* **Source text**
Mexico City
The wall and the source

First artistic intervention by the Asamblea on the wall of the Avenida Aztecas 215 site. March 2016. © Photo: Asamblea General de los Pueblos, Barrios, Colonias y Pedregales de Coyoacán

Using murals to voice opposition: for those who see a large-scale architectural project in the south of Mexico City as posing a threat to their fundamental right to an adequate supply of fresh water, murals have offered an opportunity to express their opinions. And it has proven just as impossible to stop local people from appropriating the fence around the site as it has been to stem the invisible and incessant flow of water from it.

The source

In the south of Mexico City, between Tlalpan, Ciudad Universitaria and Santo Domingo, a layer of volcanic rock roughly ten meters below the earth’s surface extends across a radius of around 80 km2. It is the lava that flowed from the crater of the volcano Xitle some 1,700 years ago and became stone. Like an enormous sponge, the pores of this stratum of rock absorb all the water that accumulates in the few green spaces in this part of the city (in Tlalpan Forest and the Pedregal de San Ángel conservation area). A few decades ago, the villages of Los Reyes, La Candelaria, Ajusco, Santo Domingo, Santa Úrsula, and Ruiz Cortines were built right here on this layer of water and stone, lines of intersection being drawn all around the area: streets and transport axes now link the southern parts to the rest of the metropolis.

* **Supplied material**

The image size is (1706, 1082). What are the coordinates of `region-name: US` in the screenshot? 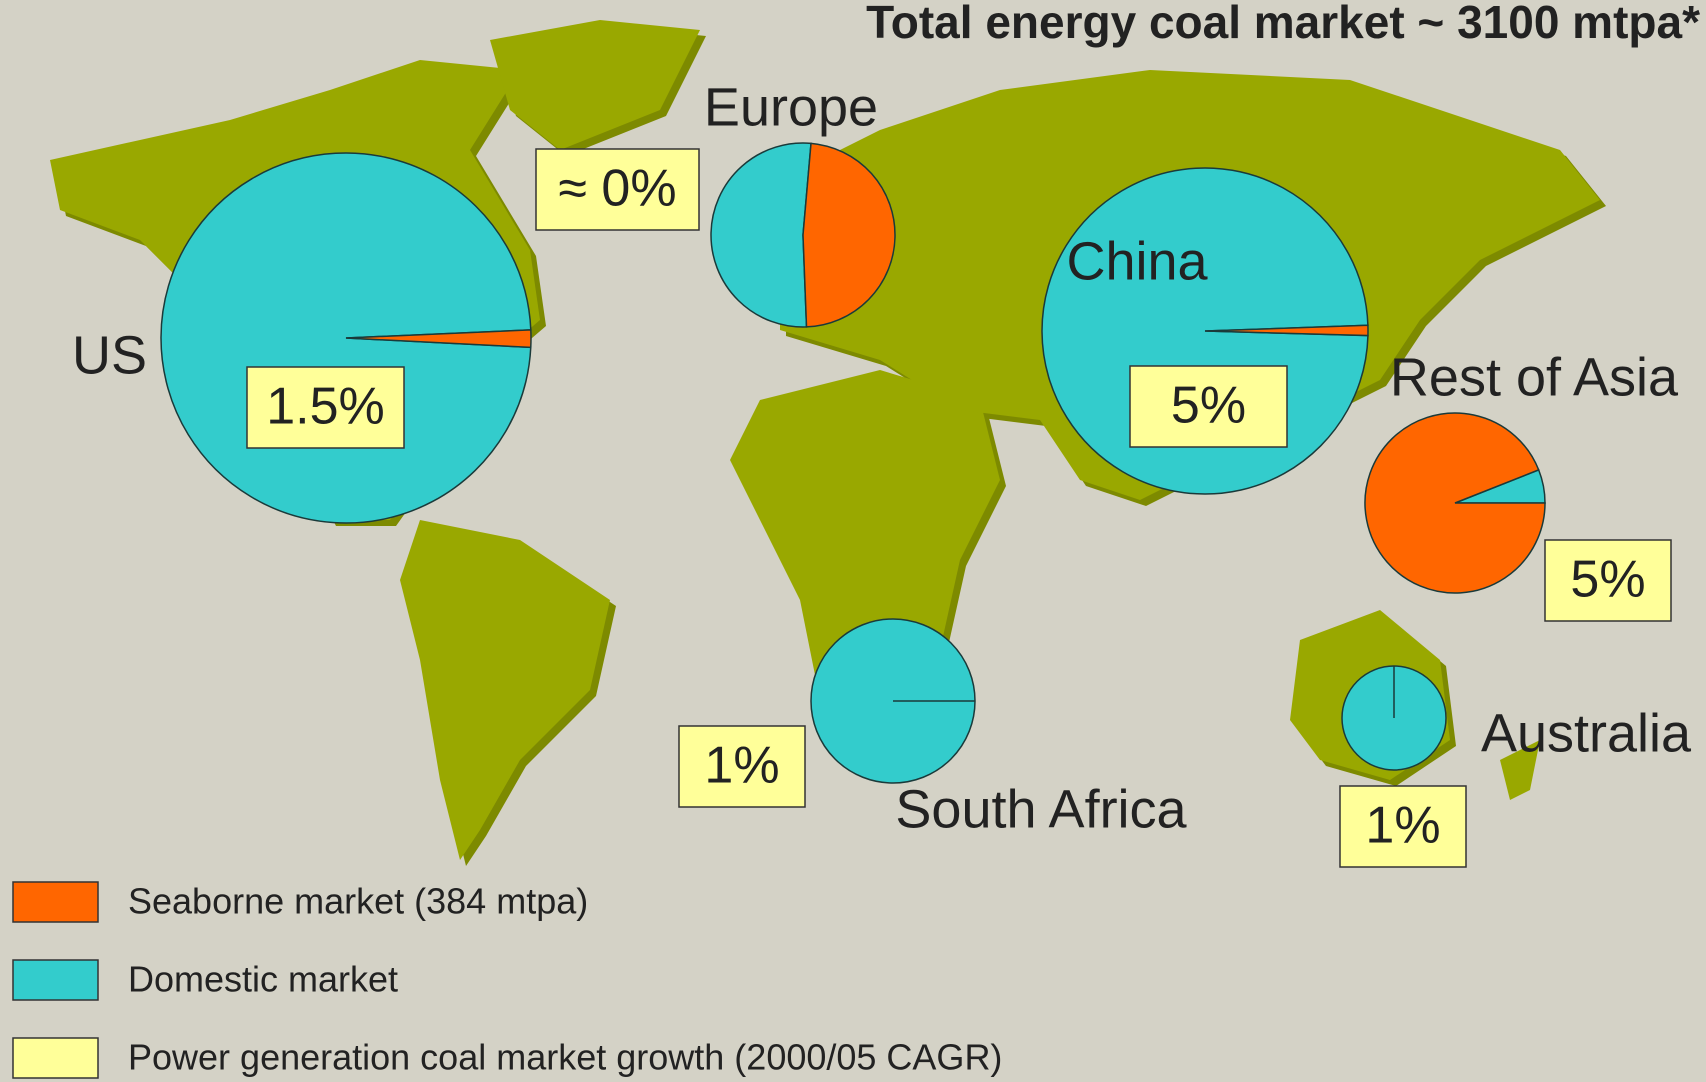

* **Work instruction A**
Answer these about the Mexico City article:
(i) In what month and year did the Asamblea make its first artistic intervention on the wall?
(ii) Roughly how far below the earth's surface does the layer of volcanic rock lie?
(iii) From which volcano did the lava that formed this rock flow?
* **Work instruction B**
Quote the Mexico City article word for word, everything from "In the south of Mexico City, between" down to "of the metropolis.".
* **Work instruction C**
Name every village that the Mexico City article says was built on the layer of water and stone.

* **Task solution A**
(i) March 2016
(ii) Roughly ten meters
(iii) Xitle

* **Task solution B**
In the south of Mexico City, between Tlalpan, Ciudad Universitaria and Santo Domingo, a layer of volcanic rock roughly ten meters below the earth’s surface extends across a radius of around 80 km2. It is the lava that flowed from the crater of the volcano Xitle some 1,700 years ago and became stone. Like an enormous sponge, the pores of this stratum of rock absorb all the water that accumulates in the few green spaces in this part of the city (in Tlalpan Forest and the Pedregal de San Ángel conservation area). A few decades ago, the villages of Los Reyes, La Candelaria, Ajusco, Santo Domingo, Santa Úrsula, and Ruiz Cortines were built right here on this layer of water and stone, lines of intersection being drawn all around the area: streets and transport axes now link the southern parts to the rest of the metropolis.

* **Task solution C**
Los Reyes, La Candelaria, Ajusco, Santo Domingo, Santa Úrsula, Ruiz Cortines